He decided that he would become an astrophysicist after watching the film ‘2001: A Space Odyssey’. Born in Baena, Cordoba, Rafael Garrido was the only Spanish researcher who participated in the COROT space mission, developed by the European Space Agency. He is currently part of PLATO, with which he continues his search for planets that are similar to Earth. He has Parkinson’s disease but this hasn’t stopped him from continuing his research work at the Astrophysics Institute of Andalusia, in which he works since its beginnings.

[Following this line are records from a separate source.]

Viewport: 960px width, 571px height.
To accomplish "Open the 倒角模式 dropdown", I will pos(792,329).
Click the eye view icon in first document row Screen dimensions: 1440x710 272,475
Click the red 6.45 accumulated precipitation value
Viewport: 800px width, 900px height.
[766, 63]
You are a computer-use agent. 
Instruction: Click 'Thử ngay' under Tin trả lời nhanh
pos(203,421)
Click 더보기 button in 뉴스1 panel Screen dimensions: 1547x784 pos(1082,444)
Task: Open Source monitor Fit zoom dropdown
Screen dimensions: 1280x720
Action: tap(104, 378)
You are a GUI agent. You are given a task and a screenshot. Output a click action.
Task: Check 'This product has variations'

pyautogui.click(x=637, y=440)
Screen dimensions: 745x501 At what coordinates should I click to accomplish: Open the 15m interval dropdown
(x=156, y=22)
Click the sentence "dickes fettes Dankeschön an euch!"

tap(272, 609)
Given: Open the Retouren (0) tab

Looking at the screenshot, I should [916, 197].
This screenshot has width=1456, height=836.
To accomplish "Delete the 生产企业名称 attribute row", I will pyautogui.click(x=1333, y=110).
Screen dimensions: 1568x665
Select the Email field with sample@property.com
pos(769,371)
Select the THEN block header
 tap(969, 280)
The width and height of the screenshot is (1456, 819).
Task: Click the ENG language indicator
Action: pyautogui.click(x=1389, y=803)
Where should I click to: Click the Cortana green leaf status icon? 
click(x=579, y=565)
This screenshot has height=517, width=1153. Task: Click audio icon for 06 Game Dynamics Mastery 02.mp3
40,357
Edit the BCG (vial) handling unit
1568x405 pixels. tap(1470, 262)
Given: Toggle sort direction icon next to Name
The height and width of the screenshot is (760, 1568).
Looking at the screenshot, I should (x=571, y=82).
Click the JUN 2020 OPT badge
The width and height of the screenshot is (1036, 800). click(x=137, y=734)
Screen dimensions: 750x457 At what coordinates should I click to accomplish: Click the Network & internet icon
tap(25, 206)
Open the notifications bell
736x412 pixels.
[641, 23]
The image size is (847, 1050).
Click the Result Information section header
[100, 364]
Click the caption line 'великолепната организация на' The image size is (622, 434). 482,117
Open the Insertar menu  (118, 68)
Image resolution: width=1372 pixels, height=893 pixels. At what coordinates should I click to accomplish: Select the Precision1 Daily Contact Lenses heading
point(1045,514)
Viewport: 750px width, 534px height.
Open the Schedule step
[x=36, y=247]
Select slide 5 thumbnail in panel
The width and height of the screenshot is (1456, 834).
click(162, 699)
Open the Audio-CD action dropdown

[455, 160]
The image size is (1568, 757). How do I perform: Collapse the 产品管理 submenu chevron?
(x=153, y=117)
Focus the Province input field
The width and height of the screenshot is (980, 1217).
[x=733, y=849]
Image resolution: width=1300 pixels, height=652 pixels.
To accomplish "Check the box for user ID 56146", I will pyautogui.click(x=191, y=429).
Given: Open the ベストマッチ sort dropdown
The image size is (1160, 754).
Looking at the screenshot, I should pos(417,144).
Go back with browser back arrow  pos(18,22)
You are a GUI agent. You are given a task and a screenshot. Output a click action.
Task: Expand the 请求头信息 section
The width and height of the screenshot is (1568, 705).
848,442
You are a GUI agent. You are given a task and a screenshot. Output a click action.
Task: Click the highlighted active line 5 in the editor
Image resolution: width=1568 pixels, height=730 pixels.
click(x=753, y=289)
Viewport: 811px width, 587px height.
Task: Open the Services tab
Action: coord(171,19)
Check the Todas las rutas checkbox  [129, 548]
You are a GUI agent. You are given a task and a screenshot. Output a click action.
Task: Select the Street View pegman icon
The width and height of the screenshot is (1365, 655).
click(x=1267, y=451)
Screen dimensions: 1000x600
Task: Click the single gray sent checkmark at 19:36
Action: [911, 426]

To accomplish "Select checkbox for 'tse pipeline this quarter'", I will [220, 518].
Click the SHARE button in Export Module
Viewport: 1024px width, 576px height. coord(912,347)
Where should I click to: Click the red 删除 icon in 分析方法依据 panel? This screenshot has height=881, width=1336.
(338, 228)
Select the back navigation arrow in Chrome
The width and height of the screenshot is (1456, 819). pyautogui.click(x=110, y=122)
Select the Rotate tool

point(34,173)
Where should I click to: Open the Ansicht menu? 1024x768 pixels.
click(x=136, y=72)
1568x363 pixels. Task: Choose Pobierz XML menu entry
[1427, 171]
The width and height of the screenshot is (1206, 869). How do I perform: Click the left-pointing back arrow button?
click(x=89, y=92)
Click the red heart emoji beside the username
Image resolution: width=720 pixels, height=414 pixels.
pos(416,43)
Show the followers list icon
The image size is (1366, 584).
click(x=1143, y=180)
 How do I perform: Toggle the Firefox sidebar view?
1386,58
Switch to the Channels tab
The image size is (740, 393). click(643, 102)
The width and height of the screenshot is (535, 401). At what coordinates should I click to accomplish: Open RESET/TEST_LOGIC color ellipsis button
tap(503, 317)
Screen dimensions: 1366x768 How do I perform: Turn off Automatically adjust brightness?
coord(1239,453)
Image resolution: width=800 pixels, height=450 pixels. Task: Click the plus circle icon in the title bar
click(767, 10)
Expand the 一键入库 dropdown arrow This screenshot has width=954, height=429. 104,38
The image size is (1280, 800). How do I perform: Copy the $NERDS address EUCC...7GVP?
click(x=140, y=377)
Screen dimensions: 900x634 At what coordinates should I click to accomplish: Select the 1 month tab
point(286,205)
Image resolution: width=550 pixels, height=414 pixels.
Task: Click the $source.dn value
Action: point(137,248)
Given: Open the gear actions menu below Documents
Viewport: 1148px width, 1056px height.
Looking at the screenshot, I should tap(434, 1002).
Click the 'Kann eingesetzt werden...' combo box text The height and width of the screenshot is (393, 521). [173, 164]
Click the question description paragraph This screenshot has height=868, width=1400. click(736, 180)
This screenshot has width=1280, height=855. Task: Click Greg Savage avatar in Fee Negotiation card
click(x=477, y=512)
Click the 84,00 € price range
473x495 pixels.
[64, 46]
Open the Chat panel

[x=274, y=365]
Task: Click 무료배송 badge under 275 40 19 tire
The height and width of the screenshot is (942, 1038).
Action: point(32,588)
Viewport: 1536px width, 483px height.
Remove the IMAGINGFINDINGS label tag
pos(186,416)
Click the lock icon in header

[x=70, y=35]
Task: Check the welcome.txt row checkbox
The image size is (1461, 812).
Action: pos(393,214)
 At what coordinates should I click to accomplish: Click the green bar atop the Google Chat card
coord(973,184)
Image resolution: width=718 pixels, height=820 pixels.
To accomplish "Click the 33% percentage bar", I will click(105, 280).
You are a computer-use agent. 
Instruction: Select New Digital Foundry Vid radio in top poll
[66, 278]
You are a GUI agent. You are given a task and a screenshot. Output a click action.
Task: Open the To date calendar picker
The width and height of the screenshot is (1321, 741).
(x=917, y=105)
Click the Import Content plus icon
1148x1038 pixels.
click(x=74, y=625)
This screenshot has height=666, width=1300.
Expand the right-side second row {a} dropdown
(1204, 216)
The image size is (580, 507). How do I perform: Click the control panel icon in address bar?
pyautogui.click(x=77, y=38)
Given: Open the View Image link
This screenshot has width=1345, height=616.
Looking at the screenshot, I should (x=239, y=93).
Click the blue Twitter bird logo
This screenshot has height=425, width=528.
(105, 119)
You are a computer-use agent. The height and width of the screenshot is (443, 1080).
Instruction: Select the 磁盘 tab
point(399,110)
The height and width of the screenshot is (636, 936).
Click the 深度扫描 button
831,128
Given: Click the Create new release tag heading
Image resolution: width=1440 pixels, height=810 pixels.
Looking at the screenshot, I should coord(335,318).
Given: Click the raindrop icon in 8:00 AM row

A researcher from the Microelectronics Institute of Seville, Ricardo Carmona Galán, has received a 2.2 million euros grant from Europe for his research project ‘Achieve’. It is a doctoral training network that aims to create a new generation of scientists through a four year research programme. Those who participate in the programme work in several disciplines within the project, so they can receive training in different specialties.
Carmen Moreno directs the Allergology Unit of the Reina Sofía Hospital of Cordoba. She has focused her work on the search for allergy treatments for almost three decades and currently leads a team that is a Spanish benchmark for the battle against allergies caused by severe insect stings that can kill a person.
Marina Murillo is from San Fernando in Cadiz. She graduated with a degree in Mathematics in 2010 and in the same year she received the Spanish National Award for the Top Academic Record. She holds a PhD from the Polytechnic University of Valencia and, although she started a post-doctoral position at the Basque Centre for Applied Mathematics, she ended up returning to Castellón to take up a post as a maths professor at the University Jaume I. Marina currently combines teaching with research. The Royal Mathematical Society of Spain together with the BBVA Foundation has selected her as one of the seven most promising young mathematicians in the country, awarding them the Vicent Caselles Prize for Mathematical Research.